■ Fragmento facilitado:
........

La mañana ya estaba más vencida y acabada que un día de la Constitución en el medio-oeste de África cuando por sorpresa llegó un viejo amigo que vino a esperar a otro suyo. Charlamos un rato de sus negocios, de sus cosas, siempre divertidas, aún las dolorosas, y pasó un buen rato hasta la llegada del tercer hombre. Salimos a fumar y se nos unieron las dos que quedaban dentro excepto el negro y la niña de una de ellas, una amiga de ambos. Hablamos del frío y de las facturas de gas, de lo mal aislados que están los pisos nuevos y de los remedios caseros para reducir el consumo. Todos habíamos leído algo en algún sitio y ninguno había hecho nada. Pero al menos daba para reírse un rato.

En esas estábamos cuando Rodrigo llegó y tras los saludos pasamos para adentro. Los otros cuatro pagaron, se fueron y ya solos cogí el medio conejo que mi madre había cocinado para mi y lo saqué para compartirlo con los dos. Mi amigo dijo que ni de coña por hartas razones de infancia y el otro no le hizo ascos en cuanto le dio el primer bocado. Es curioso, pero todos estos que tienen tanta pasta y están tan hartos de lo mejor de lo mejor es probar una cosa casera, de madre, y comen que se le caen las lágrimas. Recuerdo a uno, un tragaperrero forrado de billetes, el típico mafioso del negocio, que una vez nos lo llevamos a casa de la abuela y sólo le faltó ungirle los pies tras probar su guiso. A cambio y un par de días después nos trajo unas docenas de huevos de sus gallinas como no he probado en mi vida. "Ni a mis máquinas cuido tanto como a mis gallinas" decía. Doy fe. 

Esta clase de tíos, los tíos de dinero, si tienen una cosa en común es su apetito por las mujeres: consiguen dinero para tener las mejores mujeres. Y hacen lo que haga falta no por el dinero, sino por ellas. Luego, claro, estarán los psicópatas del dinero, por supuesto; pero esto es más un signo de impotencia que de otra cosa.

Recuerdo un mediodía de no hace mucho. Yo estaba ahí, tras la barra, y Rodrigo llegó con sus dos hijas pequeñas. Las niñas, muy formales y bien educadas, se sentaron en una mesa con sus trinaranjus y sus chucherías. Rodrigo se quedó en la barra, junto al grifo, con su cerveza y el móvil, a su aire, ensimismado. De vez en cuando alguna de sus hijas se le acercaba para decirle algo en voz baja y él les respondía casi que sin mirarlas, aunque cariñosamente. Y en eso que una de las veces que estaba echando cerveza del grifo pensé en darle un discreto vistazo a aquello que Rodrigo estaba mirando en su móvil con tanta atención. Y ya en el pilón, enjuagando los vasos que el bendito lavavajillas limpiaría, alcé la vista hacia mi derecha para ver lo que él estaba viendo. Tal vez fuesen conversaciones de wasap, o documentación de los negocios, o el índice de la Bolsa de Madrid, o...tías en bolas. Media hora llevaba así. Media.

Nos comimos el conejo ante la incredulidad de mi amigo.

- Me miras como si no te lo creyeras -le dijo Rodrigo a mi amigo- ¡con lo tiquismiquis que soy con la comida! Pero está bueno. Está cojonudo. Felicita a tu madre, Kufisto
- Lo hago casi todos los días, Rodrigo.

........

■ Líneas proporcionadas:
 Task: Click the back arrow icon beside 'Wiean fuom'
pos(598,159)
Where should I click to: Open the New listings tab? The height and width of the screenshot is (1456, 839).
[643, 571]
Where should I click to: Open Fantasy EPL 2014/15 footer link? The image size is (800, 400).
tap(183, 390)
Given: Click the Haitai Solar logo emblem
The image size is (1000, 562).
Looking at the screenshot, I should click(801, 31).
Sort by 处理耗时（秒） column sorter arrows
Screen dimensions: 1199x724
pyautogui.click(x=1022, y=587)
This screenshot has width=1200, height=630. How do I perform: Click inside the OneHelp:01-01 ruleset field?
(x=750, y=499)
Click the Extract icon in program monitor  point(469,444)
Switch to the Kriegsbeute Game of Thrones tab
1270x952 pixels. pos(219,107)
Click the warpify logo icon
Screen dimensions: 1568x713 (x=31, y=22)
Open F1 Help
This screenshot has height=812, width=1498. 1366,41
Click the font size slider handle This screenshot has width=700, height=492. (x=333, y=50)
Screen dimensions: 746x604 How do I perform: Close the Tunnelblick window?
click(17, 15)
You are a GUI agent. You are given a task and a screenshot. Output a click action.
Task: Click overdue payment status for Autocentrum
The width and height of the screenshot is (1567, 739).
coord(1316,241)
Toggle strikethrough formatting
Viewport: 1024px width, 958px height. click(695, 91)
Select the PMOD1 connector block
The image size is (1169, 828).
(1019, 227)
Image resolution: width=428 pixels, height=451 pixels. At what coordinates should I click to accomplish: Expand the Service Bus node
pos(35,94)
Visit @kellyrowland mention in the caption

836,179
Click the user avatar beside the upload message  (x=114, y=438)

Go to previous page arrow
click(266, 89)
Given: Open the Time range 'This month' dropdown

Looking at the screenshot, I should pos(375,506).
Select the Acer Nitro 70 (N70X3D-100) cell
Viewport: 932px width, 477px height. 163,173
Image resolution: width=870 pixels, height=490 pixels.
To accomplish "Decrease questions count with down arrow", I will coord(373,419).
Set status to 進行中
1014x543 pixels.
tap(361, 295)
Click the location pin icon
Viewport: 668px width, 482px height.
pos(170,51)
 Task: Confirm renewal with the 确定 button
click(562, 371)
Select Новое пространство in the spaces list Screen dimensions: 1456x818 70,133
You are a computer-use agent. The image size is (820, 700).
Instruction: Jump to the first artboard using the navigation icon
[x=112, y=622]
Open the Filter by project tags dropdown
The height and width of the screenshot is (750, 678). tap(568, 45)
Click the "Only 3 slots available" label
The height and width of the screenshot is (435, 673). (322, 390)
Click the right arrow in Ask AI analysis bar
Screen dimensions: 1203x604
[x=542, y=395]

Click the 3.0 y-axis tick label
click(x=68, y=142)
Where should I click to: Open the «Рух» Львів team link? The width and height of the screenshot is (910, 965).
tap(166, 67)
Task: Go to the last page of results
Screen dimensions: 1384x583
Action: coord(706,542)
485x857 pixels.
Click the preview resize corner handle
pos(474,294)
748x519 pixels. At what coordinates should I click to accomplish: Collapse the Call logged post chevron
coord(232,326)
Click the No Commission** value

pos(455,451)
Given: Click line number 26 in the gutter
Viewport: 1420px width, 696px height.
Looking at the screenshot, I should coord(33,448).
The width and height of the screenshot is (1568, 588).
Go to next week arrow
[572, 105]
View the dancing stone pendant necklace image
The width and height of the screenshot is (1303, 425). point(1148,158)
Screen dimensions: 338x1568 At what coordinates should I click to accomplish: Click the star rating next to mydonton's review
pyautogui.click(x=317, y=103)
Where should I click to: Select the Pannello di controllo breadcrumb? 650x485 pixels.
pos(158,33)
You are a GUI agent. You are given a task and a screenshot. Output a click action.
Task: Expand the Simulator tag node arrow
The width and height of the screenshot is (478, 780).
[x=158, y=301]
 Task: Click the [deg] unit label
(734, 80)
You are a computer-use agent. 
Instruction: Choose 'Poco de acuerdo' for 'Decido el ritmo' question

........

Prolongue el fragmento sobre el conejo compartido en el bar a partir de su última frase. Las líneas no son necesarias para este ejercicio.

■ Resultado del ejercicio:
Se fueron y otro decepcionante turno de mañana, casi escatológico, llegaba a su fin cuando apareció una pareja de gilipollas. Difícilmente puedo describir a alguien tan tonto, así que no lo haré. Después llegaron otros dos casi más estúpidos que ellos, pero yo ya estaba a punto de irme.

En esas andaba cuando el más imbécil y borracho de todos preguntó en voz alta:

- ¡Kufisto! ¿qué se piensa detrás de la barra de los que estamos fuera de ella?

Y justo en ese momento llegaron más refuerzos al grupo. Estaban abrazándose como si fueran a desaparecer cuando llegó mi hermano.


Salí a la calle. El sol estaba en las cuatro y pico de un día de diciembre. Una hora, quizá hora y cuarto, no más.


Poca luz para tanta sombra.

lunes, 4 de diciembre de 2017

EL CASO DE LA FOTOGRAFÍA OLVIDADA

- Está negativa -ha dicho el recaudador de la tragaperras
- Estupendo -he respondido mirando el huevo duro que estaba pelando.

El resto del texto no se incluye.